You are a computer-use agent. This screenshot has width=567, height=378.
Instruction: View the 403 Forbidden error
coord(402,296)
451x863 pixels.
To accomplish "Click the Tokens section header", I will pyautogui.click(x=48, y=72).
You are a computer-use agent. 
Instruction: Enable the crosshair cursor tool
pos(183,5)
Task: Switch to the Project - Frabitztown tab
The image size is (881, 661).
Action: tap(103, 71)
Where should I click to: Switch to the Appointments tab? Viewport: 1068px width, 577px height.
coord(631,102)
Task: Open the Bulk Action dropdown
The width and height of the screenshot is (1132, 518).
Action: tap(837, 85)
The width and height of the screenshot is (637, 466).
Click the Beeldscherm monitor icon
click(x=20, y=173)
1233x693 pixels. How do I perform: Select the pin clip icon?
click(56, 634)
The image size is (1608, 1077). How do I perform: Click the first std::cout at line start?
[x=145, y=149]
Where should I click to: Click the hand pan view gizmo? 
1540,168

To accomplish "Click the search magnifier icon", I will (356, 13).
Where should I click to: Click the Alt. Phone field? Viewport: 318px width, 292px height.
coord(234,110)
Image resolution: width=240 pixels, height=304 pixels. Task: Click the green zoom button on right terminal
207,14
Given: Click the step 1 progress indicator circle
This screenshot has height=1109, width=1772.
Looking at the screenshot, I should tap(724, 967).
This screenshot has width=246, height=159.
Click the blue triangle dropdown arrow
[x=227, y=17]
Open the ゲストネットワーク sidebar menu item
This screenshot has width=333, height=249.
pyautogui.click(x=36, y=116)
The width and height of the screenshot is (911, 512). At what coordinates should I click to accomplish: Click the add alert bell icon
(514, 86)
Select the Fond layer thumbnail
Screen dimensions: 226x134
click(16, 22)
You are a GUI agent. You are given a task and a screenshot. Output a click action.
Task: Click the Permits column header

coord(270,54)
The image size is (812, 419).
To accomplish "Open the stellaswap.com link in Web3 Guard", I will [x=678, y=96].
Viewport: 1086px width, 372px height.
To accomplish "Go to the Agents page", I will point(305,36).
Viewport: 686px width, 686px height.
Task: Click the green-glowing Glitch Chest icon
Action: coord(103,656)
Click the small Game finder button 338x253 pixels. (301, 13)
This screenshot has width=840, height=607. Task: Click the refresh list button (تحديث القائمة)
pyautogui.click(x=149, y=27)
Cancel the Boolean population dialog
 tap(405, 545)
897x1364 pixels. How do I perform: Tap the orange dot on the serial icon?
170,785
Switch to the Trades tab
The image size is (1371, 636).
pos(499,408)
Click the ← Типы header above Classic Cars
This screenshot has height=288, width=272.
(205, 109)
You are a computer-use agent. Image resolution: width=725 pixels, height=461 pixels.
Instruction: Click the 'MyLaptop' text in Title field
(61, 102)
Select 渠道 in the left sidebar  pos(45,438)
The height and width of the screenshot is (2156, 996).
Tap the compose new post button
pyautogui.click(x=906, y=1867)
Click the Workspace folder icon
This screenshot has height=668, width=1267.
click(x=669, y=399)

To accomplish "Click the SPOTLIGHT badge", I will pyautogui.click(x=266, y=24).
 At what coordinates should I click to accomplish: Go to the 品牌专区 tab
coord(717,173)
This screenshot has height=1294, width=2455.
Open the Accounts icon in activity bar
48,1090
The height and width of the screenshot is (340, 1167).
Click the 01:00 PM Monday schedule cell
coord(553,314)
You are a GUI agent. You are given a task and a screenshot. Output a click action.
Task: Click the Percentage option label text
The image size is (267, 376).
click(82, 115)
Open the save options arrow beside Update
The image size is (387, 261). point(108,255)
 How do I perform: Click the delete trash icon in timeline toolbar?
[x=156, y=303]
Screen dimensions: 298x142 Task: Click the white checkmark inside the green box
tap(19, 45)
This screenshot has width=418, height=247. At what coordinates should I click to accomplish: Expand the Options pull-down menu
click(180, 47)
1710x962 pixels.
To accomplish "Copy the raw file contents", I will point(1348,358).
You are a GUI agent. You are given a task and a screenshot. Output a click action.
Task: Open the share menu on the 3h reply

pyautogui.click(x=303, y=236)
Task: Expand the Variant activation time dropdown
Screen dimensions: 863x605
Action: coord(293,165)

= GIVEN INSTRUCTION =
Give the material above again, changing every "How do I perform" to "How can I do" and leaving everything else untouched.

= THE OUTPUT =
You are a computer-use agent. This screenshot has width=567, height=378.
Instruction: View the 403 Forbidden error
coord(402,296)
451x863 pixels.
To accomplish "Click the Tokens section header", I will pyautogui.click(x=48, y=72).
You are a computer-use agent. 
Instruction: Enable the crosshair cursor tool
pos(183,5)
Task: Switch to the Project - Frabitztown tab
The image size is (881, 661).
Action: tap(103, 71)
Where should I click to: Switch to the Appointments tab? Viewport: 1068px width, 577px height.
coord(631,102)
Task: Open the Bulk Action dropdown
The width and height of the screenshot is (1132, 518).
Action: tap(837, 85)
The width and height of the screenshot is (637, 466).
Click the Beeldscherm monitor icon
click(x=20, y=173)
1233x693 pixels. How can I do: Select the pin clip icon?
click(56, 634)
The image size is (1608, 1077). How can I do: Click the first std::cout at line start?
[x=145, y=149]
Where should I click to: Click the hand pan view gizmo? 
1540,168

To accomplish "Click the search magnifier icon", I will (356, 13).
Where should I click to: Click the Alt. Phone field? Viewport: 318px width, 292px height.
coord(234,110)
Image resolution: width=240 pixels, height=304 pixels. Task: Click the green zoom button on right terminal
207,14
Given: Click the step 1 progress indicator circle
This screenshot has height=1109, width=1772.
Looking at the screenshot, I should tap(724, 967).
This screenshot has width=246, height=159.
Click the blue triangle dropdown arrow
[x=227, y=17]
Open the ゲストネットワーク sidebar menu item
This screenshot has width=333, height=249.
pyautogui.click(x=36, y=116)
The width and height of the screenshot is (911, 512). At what coordinates should I click to accomplish: Click the add alert bell icon
(514, 86)
Select the Fond layer thumbnail
Screen dimensions: 226x134
click(16, 22)
You are a GUI agent. You are given a task and a screenshot. Output a click action.
Task: Click the Permits column header

coord(270,54)
The image size is (812, 419).
To accomplish "Open the stellaswap.com link in Web3 Guard", I will [x=678, y=96].
Viewport: 1086px width, 372px height.
To accomplish "Go to the Agents page", I will point(305,36).
Viewport: 686px width, 686px height.
Task: Click the green-glowing Glitch Chest icon
Action: coord(103,656)
Click the small Game finder button 338x253 pixels. (301, 13)
This screenshot has width=840, height=607. Task: Click the refresh list button (تحديث القائمة)
pyautogui.click(x=149, y=27)
Cancel the Boolean population dialog
 tap(405, 545)
897x1364 pixels. How can I do: Tap the orange dot on the serial icon?
170,785
Switch to the Trades tab
The image size is (1371, 636).
pos(499,408)
Click the ← Типы header above Classic Cars
This screenshot has height=288, width=272.
(205, 109)
You are a computer-use agent. Image resolution: width=725 pixels, height=461 pixels.
Instruction: Click the 'MyLaptop' text in Title field
(61, 102)
Select 渠道 in the left sidebar  pos(45,438)
The height and width of the screenshot is (2156, 996).
Tap the compose new post button
pyautogui.click(x=906, y=1867)
Click the Workspace folder icon
This screenshot has height=668, width=1267.
click(x=669, y=399)

To accomplish "Click the SPOTLIGHT badge", I will pyautogui.click(x=266, y=24).
 At what coordinates should I click to accomplish: Go to the 品牌专区 tab
coord(717,173)
This screenshot has height=1294, width=2455.
Open the Accounts icon in activity bar
48,1090
The height and width of the screenshot is (340, 1167).
Click the 01:00 PM Monday schedule cell
coord(553,314)
You are a GUI agent. You are given a task and a screenshot. Output a click action.
Task: Click the Percentage option label text
The image size is (267, 376).
click(82, 115)
Open the save options arrow beside Update
The image size is (387, 261). point(108,255)
 How can I do: Click the delete trash icon in timeline toolbar?
[x=156, y=303]
Screen dimensions: 298x142 Task: Click the white checkmark inside the green box
tap(19, 45)
This screenshot has width=418, height=247. At what coordinates should I click to accomplish: Expand the Options pull-down menu
click(180, 47)
1710x962 pixels.
To accomplish "Copy the raw file contents", I will point(1348,358).
You are a GUI agent. You are given a task and a screenshot. Output a click action.
Task: Open the share menu on the 3h reply

pyautogui.click(x=303, y=236)
Task: Expand the Variant activation time dropdown
Screen dimensions: 863x605
Action: coord(293,165)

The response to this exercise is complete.